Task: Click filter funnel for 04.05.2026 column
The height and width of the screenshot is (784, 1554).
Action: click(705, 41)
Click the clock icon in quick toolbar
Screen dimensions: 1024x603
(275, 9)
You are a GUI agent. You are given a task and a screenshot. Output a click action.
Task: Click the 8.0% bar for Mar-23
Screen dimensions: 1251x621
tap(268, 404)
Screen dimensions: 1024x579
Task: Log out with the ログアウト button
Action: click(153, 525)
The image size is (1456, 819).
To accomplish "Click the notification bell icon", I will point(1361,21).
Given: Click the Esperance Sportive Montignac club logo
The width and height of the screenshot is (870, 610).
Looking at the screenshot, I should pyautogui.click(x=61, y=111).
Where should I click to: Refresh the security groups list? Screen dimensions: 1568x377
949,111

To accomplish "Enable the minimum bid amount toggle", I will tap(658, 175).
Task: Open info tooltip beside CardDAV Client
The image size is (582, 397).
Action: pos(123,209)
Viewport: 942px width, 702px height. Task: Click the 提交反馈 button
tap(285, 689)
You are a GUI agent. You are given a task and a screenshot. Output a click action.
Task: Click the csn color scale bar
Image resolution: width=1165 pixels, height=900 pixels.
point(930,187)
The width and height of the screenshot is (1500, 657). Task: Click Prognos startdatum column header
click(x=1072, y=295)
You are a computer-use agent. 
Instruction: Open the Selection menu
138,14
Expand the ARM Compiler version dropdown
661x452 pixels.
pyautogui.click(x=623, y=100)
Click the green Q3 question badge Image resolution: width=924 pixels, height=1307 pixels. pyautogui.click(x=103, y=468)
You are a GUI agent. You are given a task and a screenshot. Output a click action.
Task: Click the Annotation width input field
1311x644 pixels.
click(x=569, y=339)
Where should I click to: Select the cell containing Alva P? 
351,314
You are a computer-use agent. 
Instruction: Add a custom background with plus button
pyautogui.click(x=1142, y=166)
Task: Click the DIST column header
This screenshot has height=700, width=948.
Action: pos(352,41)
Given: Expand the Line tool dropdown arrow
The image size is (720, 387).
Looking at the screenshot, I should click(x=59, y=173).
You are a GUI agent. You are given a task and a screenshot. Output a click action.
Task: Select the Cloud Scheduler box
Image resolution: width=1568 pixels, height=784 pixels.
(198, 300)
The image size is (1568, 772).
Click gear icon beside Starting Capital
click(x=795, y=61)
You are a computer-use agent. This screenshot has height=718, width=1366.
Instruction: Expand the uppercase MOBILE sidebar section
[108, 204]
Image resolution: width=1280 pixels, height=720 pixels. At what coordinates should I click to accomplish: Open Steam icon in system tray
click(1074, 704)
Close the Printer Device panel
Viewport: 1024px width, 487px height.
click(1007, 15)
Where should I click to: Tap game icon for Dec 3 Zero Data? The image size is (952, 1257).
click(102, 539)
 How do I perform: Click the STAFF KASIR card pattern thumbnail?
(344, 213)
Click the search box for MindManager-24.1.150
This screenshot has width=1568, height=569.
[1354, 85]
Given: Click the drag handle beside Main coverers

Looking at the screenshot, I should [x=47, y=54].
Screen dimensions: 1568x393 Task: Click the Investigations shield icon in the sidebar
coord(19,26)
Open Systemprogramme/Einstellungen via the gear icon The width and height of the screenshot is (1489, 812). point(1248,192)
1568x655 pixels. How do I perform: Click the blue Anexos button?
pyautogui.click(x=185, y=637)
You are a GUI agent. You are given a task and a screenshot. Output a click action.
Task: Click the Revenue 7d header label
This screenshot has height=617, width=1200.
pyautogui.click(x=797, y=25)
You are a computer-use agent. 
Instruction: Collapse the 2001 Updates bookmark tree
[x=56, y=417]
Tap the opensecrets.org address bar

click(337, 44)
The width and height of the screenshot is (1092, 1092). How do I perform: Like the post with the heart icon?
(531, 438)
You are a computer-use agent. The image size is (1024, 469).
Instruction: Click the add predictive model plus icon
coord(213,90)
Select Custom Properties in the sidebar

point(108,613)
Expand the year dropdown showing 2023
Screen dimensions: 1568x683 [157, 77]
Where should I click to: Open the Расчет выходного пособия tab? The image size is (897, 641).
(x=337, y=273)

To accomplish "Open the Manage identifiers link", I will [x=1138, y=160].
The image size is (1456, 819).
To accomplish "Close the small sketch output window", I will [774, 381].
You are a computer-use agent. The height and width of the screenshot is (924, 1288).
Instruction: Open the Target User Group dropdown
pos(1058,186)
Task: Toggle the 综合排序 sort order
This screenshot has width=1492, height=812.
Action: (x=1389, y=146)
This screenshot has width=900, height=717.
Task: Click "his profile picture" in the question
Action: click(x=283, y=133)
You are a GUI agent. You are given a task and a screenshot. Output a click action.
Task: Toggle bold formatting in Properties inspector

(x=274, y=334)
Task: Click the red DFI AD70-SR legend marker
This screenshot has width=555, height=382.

**Work to be completed**
Reproduce the lines verbatim, everything from the start of the records down to the line containing "will tap(658, 175).", with both ends included.

**Exercise response**
Task: Click filter funnel for 04.05.2026 column
The height and width of the screenshot is (784, 1554).
Action: click(705, 41)
Click the clock icon in quick toolbar
Screen dimensions: 1024x603
(275, 9)
You are a GUI agent. You are given a task and a screenshot. Output a click action.
Task: Click the 8.0% bar for Mar-23
Screen dimensions: 1251x621
tap(268, 404)
Screen dimensions: 1024x579
Task: Log out with the ログアウト button
Action: click(153, 525)
The image size is (1456, 819).
To accomplish "Click the notification bell icon", I will point(1361,21).
Given: Click the Esperance Sportive Montignac club logo
The width and height of the screenshot is (870, 610).
Looking at the screenshot, I should pyautogui.click(x=61, y=111).
Where should I click to: Refresh the security groups list? Screen dimensions: 1568x377
949,111

To accomplish "Enable the minimum bid amount toggle", I will tap(658, 175).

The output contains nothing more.